Martin was married twice, and had four children.” In his later years, Martin — with his fine white hair and beautifully tailored clothes — was a treasured figure on Britain’s music scene. He played a prominent role at Queen Elizabeth II’s Golden Jubilee concerts in 2002, leading a cheer of “hip hip hooray” in her honor, and was sometimes seen at Royal Festival Hall when Brian Wilson performed.

His career did exact a price — Martin’s hearing was badly damaged — and left him with a few regrets. He wished he had paid more attention to Harrison’s songs, but acknowledged that Lennon-McCartney was an impossible act to top. And he learned that the Beatles, no matter how irresistible, worked best in their native tongue.

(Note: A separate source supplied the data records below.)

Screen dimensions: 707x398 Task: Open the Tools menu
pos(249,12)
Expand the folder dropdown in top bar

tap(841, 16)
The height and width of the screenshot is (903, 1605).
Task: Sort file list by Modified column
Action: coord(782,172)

In Martin’s memoir, he recalled demanding that the boys record a pair of hits, “She Loves You” and “I Want to Hold Your Hand,” in German, appealing to a country where the group had performed often in its early years.

The Beatles were enraged, and refused even to show up for the session. The usually patient producer hurried over to their hotel, stormed into their room and chewed them out as band members fled and then repented. “One by one, Beatle faces appeared from Beatle hiding-places, looking like naughty school boys, with sheepish smiles,” Martin wrote.

And so they came to the studio the next day and taped “Sie liebt dich” and “Komm, gib mir deine Hand,” which proved no catchier than their titles.

“But of course they were right,” Martin wrote. “Beatles records, in English, were to sell in millions in every country, Germany included. Never again did they make a record in a foreign language.”